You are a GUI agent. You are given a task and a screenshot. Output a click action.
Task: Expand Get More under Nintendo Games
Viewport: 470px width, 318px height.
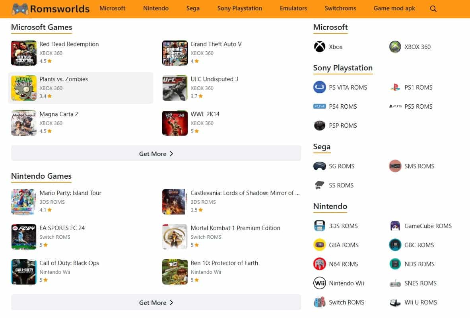(156, 302)

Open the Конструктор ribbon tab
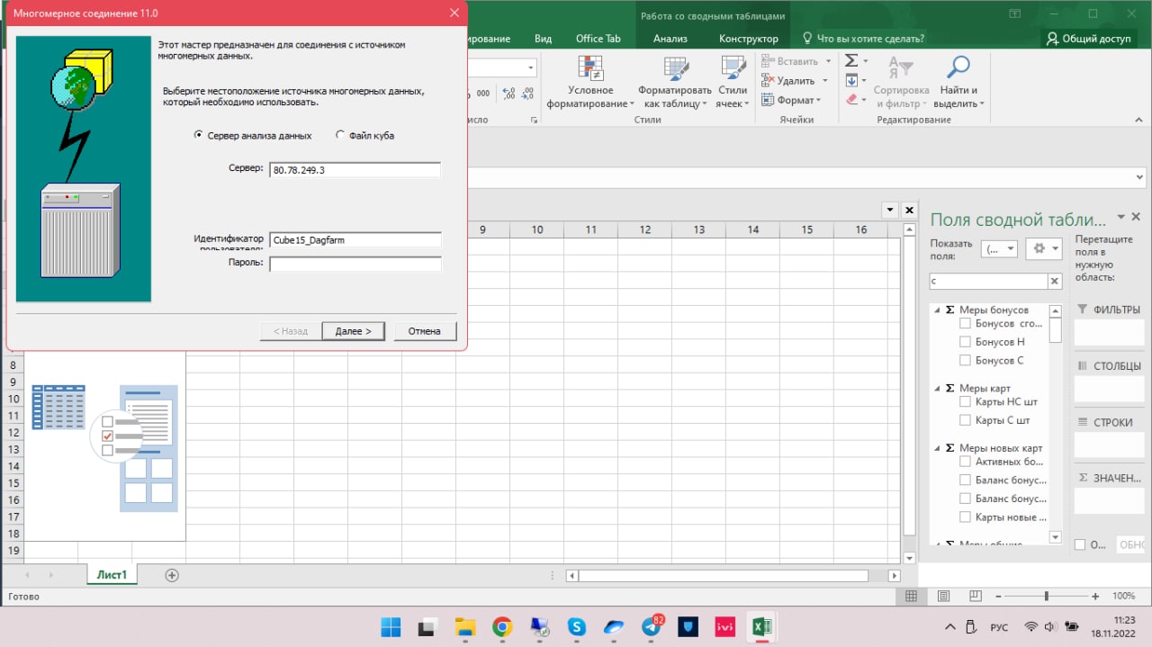748,39
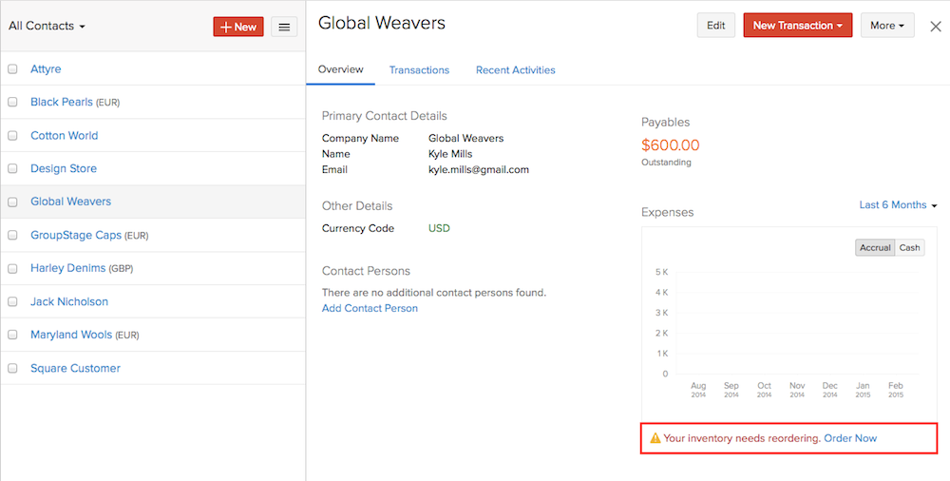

REQUIRED WORK: Retype the whole listing exactly. Do not include the pictures.

COMPLETED TASK:
You are a GUI agent. You are given a task and a screenshot. Output a click action.
Task: Expand Get More under Nintendo Games
Viewport: 470px width, 318px height.
(156, 302)

Open the Конструктор ribbon tab
748,39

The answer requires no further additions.